По официальным данным, ВВП России давал следующие цифры роста: в 2000 г. — 10 %, в 2001 г. — 5,1 %, в 2002 г. — 4,7 %, в 2003 г. — 7,3 %, в 2004 г. — 7,2 %, в 2005 г. — 6,4 %, в 2006 г. — 8,2 %, в 2007 г. — 8,5 %, в 2008 г. — 5,2 %, 2010 г. - 4,5 %, 2013 г. – 1, 3 %, 2015 г. – падение на 3,7% )129. По альтернативным расчетам экономиста Г. Ханина, наиболее динамичный период роста российская экономика переживала в период 1999-2008 гг (средний рост ВВП 5,2 % в год)130. Определяющей причиной этого была возможность использования незагруженных основных фондов еще советских предприятий и значительного числа безработных: средняя загрузка мощностей в промышленности по 44 видам продукции в 1998 г. составила 34,2 %, в 2003 г. по 82 видам продукции она составила уже 46 % , в 2008 г. по 73 видам продукции составила 59,4 %131. К началу мирового экономического кризиса в 2008 г. возможность использования незагруженных советских промышленных фондов была исчерпана, а оставшиеся неиспользованными фонды уже сильно устарели.
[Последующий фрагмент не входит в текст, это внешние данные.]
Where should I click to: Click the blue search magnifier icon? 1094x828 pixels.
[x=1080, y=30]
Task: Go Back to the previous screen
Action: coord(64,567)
Важно отметить, что нефтедоллары российская власть тратила не на диверсификацию экономики, а наполняла ими Стабилизационный фонд, впоследствии разделенный на Резервный фонд и Фонд национального благосостояния. Российские резервы, хранящиеся в иностранной валюте и американских госбумагах, фактически работали на экономику США, не принося никакой существенной пользы стране. Российские политики 2000-х г. продолжали дело монетариста Е. Гайдара. Гайдар писал: «Наиболее распространенные меры, применяемые для регулирования проблем, связанных с нестабильностью сырьевых цен, - формирование стабилизационных фондов, пополняемых во время благоприятной конъюнктуры и используемых тогда, когда цены падают»132. Как справедливо отмечал Р. Дзарасов, такой узко-бухгалтерский подход к бюджету (простое сведение цифр), демонстрировал непонимание со стороны правящего класса реальных нужд российской экономики, которая с развала Советского Союза остро нуждалась в капиталовложениях в сферу обрабатывающего производства. Ограниченная эмиссия могла способствовать росту уровня потребления населения, и соответственно, дала бы стимул для развития отраслей, ориентированных на внутренний рынок.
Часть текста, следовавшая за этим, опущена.